Fabricio~Raito 12/12/2014
Morte Súbita: teste de paciência
Morte Súbita (Casual Vacancy, no original) é o primeiro livro de J. K. Rowling após a conclusão da saga Harry Potter. Nele, ela buscou atingir o público mais adulto, traçando uma história inteligente porém que logo se pode se mostrar desanimadora.
Pagford é uma pequena cidade do interior, com aparência idílica de um vilarejo e que esconde uma guerra: ricos versus pobres, adolescentes versus pais, esposas versus maridos, professores versus alunos e sistema versus sistema. Após a morte de Barry Fairbrother, Conselheiro de Pagford, os remanescentes logo começam a desejar e elaborar planos para ocupar a vaga que o falecido deixou no Concelho. Enxergam na emancipação desta vaga mais do que a sua simples ocupação, mas uma possibilidade de fazer valer suas ganâncias e vencer uma disputa entre ideologias dos próprios membros do Concelho. Assim, as famílias de Pagford são apresentadas, com seus inúmeros e bem construídos personagens, a partir de diversos núcleos, trazendo visões e dilemas recorrentes e interessantes, narrando os anseios, artimanhas e problemas do cotidiano. Tudo sob a excelente e indiscutível escrita de J. K. Rowling.
Então, contando com tantos pontos positivos, por que Morte Súbita foi tão duramente criticado? A inteligente escrita de J. K. Rowling não foi o suficiente para criar em mim uma vontade maior de continuar a leitura, quando pressentia a chegada do sono ou desejo de realizar outra tarefa. Nem mesmo a excelência da criação, descrição e desenvolvimento de seus vários (e críveis) personagens. O livro simplesmente não cria um mistério ou enigma ou suspense que me mobilize a desejar chegar ao seu desfecho e, assim, acreditar encontrar respostas. Ele simplesmente descreve o cotidiano dos moradores de Pagford, com todas as suas monotonias e frivolidades, o que se revela bastante desencorajador e desanimador. Afinal de contas, são quinhentas páginas de muita descrição e vivências (em partes, desinteressantes e desnecessárias) para um grande número de personagens.

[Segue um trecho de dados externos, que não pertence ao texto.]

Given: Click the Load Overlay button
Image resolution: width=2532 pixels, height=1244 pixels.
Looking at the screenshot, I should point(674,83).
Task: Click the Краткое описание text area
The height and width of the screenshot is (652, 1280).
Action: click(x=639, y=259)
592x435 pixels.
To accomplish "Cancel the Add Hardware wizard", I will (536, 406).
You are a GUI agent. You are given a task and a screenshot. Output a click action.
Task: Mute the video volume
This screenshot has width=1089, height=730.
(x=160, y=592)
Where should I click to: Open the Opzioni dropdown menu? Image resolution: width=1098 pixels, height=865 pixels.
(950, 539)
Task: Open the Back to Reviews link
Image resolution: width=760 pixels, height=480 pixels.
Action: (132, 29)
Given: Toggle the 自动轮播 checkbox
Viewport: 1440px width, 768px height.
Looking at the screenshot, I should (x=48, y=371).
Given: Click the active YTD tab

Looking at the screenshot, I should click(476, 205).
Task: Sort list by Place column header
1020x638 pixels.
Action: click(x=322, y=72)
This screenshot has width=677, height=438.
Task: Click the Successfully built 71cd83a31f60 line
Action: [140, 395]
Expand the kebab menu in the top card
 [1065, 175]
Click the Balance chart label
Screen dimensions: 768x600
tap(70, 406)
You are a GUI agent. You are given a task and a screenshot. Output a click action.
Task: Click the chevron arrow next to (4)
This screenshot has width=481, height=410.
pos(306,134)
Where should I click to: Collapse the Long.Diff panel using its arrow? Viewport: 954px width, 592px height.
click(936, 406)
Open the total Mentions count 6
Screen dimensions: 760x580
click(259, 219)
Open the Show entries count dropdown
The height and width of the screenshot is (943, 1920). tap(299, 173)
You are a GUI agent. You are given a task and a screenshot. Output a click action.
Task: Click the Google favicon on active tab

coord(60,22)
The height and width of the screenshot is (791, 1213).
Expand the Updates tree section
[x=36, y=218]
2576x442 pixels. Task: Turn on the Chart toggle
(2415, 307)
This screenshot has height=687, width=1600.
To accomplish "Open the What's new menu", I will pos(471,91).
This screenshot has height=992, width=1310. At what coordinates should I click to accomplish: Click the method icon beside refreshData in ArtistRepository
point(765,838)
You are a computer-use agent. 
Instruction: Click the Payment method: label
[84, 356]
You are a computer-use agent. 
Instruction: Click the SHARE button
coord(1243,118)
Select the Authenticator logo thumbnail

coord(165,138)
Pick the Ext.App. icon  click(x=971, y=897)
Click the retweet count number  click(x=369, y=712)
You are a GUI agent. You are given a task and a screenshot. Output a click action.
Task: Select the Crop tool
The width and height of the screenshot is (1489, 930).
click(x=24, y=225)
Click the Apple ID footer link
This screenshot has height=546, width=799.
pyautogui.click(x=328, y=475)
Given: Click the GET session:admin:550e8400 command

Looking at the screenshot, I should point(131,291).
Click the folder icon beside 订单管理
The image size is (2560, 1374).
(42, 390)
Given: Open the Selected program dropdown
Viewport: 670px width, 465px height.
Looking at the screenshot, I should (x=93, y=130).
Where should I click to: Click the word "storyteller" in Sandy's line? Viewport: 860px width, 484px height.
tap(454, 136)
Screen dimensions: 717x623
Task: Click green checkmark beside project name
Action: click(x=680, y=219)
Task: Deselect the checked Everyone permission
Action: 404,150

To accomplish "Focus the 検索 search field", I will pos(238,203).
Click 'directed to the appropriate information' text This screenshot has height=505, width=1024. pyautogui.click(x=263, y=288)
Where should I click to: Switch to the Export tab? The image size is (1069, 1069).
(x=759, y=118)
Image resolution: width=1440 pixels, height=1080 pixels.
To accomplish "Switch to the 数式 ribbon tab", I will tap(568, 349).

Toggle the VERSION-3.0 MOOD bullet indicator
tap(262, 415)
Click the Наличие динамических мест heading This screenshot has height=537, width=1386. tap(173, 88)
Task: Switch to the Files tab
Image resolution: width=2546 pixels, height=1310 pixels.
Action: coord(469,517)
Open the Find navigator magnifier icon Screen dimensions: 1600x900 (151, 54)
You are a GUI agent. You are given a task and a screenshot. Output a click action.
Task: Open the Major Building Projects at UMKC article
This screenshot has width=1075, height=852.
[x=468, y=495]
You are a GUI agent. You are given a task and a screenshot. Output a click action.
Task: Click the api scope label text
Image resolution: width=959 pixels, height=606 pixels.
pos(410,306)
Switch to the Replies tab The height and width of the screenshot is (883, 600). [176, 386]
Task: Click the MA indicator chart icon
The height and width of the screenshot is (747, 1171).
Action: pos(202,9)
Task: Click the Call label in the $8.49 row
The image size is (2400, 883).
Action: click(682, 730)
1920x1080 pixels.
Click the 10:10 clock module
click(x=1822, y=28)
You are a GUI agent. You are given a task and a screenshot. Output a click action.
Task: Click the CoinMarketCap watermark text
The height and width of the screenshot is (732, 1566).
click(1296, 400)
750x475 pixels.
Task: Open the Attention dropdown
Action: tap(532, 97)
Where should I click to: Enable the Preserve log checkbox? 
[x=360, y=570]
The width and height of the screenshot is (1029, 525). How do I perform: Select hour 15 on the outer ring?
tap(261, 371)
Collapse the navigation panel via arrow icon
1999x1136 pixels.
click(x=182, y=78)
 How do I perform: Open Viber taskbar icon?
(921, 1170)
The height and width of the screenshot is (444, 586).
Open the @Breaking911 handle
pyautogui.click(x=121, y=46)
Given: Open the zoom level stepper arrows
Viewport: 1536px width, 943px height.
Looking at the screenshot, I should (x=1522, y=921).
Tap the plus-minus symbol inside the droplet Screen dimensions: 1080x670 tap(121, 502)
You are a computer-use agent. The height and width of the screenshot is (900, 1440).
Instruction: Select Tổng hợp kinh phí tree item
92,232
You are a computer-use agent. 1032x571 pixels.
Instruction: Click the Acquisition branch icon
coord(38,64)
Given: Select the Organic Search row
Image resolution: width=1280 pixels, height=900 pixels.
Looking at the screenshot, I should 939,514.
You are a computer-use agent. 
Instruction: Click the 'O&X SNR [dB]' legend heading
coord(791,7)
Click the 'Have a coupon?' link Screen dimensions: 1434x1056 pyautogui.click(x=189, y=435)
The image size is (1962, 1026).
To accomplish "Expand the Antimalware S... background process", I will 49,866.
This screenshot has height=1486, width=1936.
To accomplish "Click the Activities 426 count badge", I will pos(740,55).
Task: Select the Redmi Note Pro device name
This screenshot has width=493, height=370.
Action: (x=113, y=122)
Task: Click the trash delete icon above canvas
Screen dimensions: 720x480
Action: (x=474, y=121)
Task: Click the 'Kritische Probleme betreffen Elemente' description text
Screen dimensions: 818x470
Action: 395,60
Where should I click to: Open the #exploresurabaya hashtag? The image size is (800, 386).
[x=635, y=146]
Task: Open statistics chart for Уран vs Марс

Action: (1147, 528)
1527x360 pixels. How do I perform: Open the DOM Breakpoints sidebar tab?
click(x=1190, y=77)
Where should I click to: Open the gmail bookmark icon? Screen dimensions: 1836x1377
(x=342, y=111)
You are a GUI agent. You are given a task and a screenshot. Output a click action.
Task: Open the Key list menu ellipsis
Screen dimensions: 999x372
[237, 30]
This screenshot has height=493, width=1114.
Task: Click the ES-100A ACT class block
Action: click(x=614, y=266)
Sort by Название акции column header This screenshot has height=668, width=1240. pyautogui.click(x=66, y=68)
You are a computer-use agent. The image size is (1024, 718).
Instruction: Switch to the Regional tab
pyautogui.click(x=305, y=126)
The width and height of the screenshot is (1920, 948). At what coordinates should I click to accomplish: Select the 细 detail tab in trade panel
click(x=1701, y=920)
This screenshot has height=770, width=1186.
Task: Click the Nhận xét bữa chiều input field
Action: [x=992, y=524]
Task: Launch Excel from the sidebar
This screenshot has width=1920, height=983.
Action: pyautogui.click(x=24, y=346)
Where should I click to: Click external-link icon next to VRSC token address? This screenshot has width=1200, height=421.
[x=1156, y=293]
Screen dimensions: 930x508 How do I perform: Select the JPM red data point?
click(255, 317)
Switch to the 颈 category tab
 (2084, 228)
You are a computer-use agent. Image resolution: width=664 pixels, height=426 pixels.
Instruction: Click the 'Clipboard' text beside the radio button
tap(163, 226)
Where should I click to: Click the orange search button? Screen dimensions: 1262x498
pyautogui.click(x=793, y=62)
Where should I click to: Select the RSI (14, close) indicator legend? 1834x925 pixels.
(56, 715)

Porém, não me dei por vencido pelo marasmo que enfrentei em diversas passagens do livro, e segui adiante. Creio que seja importante apontar que todos os acontecimentos cotidianos em Pagford (cansativos, desinteressantes, interessantes, chocantes ou não) foram intencionais e compõem a obra quando vistos do ponto de vista que é disto que Morte Súbita se trata. É de retratar uma pequena cidade e seus dilemas, da trajetória da cidade, de politicagem. É de criticar, de forma dura e explícita, as falhas humanas em suas relações interpessoais e como cidadãos em uma sociedade. E se, mesmo com todo o brilhantismo da autora, o desenvolvimento se mostrou mais morno do que quente, eu jamais estaria preparado para os últimos acontecimentos, descritos nos capítulos finais. Após fechar Morte Súbita, sentei na cama e fiquei olhando por vários segundos para o nada, com um nó na garganta, sendo arrebatado por milhares de questionamentos que as críticas apresentadas geraram em mim.
Morte Súbita é um livro interessante e corajoso. Mas peca ao exigir coragem (e paciência) também de seus leitores, uma vez que a leitura não é fluida e dinâmica. É válido por trazer questionamentos e críticas sociais, além de apresentar personagens extremamente bem elaborados, entre os quais existem os que você se apega e aqueles que você odeia a ponto de se enfurecer na vida real. Vale todo o tempo dispendido em sua leitura.